> **Problem to work on**
Please repeat exactly the lines below from the one containing "has height=1395, width=2480." down to the one containing "Task: Disable the", both included, and nothing else.

> **Record set**
------------------------------

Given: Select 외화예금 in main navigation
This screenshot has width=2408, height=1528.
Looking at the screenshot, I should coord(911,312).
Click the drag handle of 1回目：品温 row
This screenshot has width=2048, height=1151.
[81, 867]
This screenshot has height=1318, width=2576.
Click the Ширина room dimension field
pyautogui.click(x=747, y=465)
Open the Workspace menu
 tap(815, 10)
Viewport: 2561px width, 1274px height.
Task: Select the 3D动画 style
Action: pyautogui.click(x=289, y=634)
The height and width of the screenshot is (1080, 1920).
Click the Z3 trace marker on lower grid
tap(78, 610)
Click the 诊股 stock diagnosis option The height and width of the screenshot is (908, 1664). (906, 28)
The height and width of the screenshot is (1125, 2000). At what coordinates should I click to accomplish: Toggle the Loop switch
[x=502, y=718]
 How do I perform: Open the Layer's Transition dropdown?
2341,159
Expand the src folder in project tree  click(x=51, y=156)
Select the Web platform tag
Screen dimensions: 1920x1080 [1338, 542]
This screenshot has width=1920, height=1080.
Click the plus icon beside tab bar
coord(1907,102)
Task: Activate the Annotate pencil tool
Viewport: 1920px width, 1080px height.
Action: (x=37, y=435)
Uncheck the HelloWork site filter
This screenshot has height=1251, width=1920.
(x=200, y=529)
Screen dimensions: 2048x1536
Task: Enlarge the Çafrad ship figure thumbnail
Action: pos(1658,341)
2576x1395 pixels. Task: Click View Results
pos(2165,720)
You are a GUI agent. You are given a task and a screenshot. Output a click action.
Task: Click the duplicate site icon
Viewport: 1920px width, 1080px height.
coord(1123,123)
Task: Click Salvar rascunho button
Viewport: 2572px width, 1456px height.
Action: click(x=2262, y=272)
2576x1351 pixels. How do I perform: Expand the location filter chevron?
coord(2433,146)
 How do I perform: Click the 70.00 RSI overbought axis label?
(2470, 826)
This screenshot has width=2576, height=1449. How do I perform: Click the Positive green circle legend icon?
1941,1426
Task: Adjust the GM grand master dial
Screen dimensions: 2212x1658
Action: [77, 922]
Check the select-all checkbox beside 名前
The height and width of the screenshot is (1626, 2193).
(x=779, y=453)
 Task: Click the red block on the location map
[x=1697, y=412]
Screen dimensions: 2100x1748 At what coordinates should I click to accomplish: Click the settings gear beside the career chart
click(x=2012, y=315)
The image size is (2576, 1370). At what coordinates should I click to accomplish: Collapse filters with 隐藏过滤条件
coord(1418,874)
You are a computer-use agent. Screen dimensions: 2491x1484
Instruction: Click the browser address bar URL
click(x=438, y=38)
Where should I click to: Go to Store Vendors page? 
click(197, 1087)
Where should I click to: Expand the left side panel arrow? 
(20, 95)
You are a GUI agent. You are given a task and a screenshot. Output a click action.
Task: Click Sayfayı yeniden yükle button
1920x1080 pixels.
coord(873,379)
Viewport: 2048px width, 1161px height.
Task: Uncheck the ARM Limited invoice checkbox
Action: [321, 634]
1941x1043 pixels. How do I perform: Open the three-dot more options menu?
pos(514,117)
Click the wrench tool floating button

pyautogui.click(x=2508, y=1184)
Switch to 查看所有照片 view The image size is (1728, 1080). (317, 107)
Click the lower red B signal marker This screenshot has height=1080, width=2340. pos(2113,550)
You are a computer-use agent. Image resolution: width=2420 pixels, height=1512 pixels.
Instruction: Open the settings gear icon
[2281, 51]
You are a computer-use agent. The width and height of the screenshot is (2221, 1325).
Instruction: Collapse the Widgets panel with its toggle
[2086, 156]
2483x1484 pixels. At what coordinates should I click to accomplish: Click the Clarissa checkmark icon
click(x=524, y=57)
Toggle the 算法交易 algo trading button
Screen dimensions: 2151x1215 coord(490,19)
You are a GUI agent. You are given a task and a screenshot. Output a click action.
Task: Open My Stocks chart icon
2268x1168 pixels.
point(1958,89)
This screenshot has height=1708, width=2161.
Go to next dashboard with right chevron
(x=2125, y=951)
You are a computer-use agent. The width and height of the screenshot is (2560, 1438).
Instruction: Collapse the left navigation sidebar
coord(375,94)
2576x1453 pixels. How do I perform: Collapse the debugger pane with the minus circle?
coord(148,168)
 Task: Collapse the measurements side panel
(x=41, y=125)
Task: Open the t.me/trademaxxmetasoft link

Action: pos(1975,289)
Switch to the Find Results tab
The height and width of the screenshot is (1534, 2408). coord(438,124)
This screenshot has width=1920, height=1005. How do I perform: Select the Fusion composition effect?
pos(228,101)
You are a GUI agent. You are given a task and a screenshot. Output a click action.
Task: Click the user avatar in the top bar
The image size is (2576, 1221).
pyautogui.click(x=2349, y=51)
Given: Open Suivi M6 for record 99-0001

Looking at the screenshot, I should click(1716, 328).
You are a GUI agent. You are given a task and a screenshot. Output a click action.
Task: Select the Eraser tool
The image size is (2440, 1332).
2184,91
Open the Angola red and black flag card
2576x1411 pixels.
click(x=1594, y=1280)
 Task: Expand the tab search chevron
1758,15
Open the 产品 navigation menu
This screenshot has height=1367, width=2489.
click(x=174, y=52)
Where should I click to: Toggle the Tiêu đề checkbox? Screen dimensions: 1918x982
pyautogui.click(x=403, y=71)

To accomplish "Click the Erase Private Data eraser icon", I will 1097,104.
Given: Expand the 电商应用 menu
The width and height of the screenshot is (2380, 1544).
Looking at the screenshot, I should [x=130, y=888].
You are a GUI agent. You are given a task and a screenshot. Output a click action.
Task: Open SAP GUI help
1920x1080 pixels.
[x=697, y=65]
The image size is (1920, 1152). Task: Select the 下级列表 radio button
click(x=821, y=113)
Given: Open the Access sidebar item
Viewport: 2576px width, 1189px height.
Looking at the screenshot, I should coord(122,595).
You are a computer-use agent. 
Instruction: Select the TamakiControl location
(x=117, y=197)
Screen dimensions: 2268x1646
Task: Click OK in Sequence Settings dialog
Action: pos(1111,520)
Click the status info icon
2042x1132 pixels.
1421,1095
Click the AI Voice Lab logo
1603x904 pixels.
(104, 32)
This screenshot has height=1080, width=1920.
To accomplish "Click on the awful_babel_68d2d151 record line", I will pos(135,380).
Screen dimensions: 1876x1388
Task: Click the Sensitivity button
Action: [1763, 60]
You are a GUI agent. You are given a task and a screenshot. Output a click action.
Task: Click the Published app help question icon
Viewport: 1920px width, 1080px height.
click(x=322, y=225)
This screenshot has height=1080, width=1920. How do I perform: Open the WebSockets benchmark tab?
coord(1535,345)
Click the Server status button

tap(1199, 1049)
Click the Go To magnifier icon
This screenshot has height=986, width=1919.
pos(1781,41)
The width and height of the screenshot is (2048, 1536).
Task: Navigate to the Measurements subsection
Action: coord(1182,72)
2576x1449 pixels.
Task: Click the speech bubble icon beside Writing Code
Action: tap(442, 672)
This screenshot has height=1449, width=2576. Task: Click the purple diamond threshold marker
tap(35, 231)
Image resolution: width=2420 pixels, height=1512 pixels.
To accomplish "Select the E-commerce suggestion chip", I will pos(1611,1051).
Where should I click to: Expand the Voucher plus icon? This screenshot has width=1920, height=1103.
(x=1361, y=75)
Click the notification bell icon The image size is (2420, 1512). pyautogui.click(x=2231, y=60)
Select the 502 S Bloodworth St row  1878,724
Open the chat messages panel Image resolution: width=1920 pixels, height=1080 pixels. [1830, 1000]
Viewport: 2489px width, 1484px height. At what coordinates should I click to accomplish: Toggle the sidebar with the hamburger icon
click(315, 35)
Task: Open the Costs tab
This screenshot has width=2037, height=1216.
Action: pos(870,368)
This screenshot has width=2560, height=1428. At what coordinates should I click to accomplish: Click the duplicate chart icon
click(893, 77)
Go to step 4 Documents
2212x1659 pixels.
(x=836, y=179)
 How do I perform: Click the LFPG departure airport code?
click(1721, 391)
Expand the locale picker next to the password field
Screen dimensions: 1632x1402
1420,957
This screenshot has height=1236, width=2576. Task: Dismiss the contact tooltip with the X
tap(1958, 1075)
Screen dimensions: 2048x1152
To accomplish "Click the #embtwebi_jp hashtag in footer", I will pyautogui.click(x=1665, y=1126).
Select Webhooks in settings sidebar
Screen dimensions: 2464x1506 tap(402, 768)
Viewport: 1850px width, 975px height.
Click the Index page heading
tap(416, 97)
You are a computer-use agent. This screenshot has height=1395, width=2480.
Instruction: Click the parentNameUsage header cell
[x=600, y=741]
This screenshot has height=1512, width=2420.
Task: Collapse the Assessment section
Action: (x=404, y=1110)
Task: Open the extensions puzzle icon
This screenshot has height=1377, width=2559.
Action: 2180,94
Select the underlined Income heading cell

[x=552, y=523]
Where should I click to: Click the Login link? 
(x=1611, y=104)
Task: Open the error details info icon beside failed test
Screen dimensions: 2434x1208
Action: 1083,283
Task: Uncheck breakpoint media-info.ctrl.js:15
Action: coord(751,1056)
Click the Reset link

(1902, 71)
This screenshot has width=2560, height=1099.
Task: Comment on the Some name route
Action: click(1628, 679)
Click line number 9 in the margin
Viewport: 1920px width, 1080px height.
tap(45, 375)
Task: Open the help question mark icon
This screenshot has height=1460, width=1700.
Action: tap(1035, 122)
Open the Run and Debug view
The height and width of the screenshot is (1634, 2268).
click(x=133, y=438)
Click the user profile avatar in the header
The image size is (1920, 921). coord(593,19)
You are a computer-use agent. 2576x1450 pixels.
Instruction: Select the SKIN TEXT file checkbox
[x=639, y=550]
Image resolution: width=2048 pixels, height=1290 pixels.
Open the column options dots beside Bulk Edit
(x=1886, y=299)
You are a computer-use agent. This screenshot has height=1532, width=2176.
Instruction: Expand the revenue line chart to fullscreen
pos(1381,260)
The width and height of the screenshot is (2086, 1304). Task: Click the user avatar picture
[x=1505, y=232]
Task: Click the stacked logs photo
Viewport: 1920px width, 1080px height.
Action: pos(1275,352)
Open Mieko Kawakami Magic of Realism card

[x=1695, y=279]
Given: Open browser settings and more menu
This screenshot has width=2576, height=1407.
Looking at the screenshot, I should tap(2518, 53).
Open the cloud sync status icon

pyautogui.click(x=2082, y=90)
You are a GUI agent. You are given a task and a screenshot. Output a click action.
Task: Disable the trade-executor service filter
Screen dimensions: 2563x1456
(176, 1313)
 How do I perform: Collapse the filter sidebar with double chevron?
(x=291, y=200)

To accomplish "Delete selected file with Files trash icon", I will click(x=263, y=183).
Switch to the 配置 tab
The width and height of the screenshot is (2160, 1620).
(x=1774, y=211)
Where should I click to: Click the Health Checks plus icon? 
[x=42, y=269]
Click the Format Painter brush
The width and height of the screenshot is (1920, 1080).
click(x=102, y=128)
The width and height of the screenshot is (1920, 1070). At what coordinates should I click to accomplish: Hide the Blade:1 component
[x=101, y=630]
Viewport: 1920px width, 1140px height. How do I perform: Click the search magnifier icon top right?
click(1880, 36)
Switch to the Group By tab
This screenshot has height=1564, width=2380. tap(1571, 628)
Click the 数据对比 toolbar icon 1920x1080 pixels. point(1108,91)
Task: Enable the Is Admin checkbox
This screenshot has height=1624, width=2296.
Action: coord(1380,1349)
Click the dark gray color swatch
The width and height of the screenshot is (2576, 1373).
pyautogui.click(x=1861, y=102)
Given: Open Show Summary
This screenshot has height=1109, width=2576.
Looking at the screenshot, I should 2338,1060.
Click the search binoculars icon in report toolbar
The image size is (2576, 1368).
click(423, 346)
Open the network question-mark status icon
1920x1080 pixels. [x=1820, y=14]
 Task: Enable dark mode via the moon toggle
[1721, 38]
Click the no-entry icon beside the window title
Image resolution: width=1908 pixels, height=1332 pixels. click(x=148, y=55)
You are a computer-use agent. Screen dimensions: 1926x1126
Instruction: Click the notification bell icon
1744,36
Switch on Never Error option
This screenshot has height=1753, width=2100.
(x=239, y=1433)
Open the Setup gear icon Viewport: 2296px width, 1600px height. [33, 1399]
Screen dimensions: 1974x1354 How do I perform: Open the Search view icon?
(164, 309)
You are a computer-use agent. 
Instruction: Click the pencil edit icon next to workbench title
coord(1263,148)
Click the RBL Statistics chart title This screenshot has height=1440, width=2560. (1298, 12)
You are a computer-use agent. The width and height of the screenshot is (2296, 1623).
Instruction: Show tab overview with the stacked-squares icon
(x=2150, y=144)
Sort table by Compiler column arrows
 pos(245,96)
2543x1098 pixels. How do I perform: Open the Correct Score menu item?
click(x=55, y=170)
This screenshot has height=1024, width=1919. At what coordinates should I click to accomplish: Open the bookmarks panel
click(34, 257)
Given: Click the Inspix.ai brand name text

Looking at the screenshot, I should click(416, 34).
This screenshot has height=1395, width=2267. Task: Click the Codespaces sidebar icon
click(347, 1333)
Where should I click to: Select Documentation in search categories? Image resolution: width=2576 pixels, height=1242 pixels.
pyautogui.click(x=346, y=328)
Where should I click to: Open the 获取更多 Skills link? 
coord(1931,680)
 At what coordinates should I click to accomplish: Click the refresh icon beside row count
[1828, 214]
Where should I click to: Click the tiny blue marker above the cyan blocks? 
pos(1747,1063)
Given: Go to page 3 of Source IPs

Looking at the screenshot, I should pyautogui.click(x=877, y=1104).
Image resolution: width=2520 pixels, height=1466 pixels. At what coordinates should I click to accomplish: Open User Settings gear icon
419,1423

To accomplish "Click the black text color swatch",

------------------------------

> **Expected answer**
You are a computer-use agent. This screenshot has height=1395, width=2480.
Instruction: Click the parentNameUsage header cell
[x=600, y=741]
This screenshot has height=1512, width=2420.
Task: Collapse the Assessment section
Action: (x=404, y=1110)
Task: Open the extensions puzzle icon
This screenshot has height=1377, width=2559.
Action: 2180,94
Select the underlined Income heading cell

[x=552, y=523]
Where should I click to: Click the Login link? 
(x=1611, y=104)
Task: Open the error details info icon beside failed test
Screen dimensions: 2434x1208
Action: 1083,283
Task: Uncheck breakpoint media-info.ctrl.js:15
Action: coord(751,1056)
Click the Reset link

(1902, 71)
This screenshot has width=2560, height=1099.
Task: Comment on the Some name route
Action: click(1628, 679)
Click line number 9 in the margin
Viewport: 1920px width, 1080px height.
tap(45, 375)
Task: Open the help question mark icon
This screenshot has height=1460, width=1700.
Action: tap(1035, 122)
Open the Run and Debug view
The height and width of the screenshot is (1634, 2268).
click(x=133, y=438)
Click the user profile avatar in the header
The image size is (1920, 921). coord(593,19)
You are a computer-use agent. 2576x1450 pixels.
Instruction: Select the SKIN TEXT file checkbox
[x=639, y=550]
Image resolution: width=2048 pixels, height=1290 pixels.
Open the column options dots beside Bulk Edit
(x=1886, y=299)
You are a computer-use agent. This screenshot has height=1532, width=2176.
Instruction: Expand the revenue line chart to fullscreen
pos(1381,260)
The width and height of the screenshot is (2086, 1304). Task: Click the user avatar picture
[x=1505, y=232]
Task: Click the stacked logs photo
Viewport: 1920px width, 1080px height.
Action: pos(1275,352)
Open Mieko Kawakami Magic of Realism card

[x=1695, y=279]
Given: Open browser settings and more menu
This screenshot has width=2576, height=1407.
Looking at the screenshot, I should tap(2518, 53).
Open the cloud sync status icon

pyautogui.click(x=2082, y=90)
You are a GUI agent. You are given a task and a screenshot. Output a click action.
Task: Disable the trade-executor service filter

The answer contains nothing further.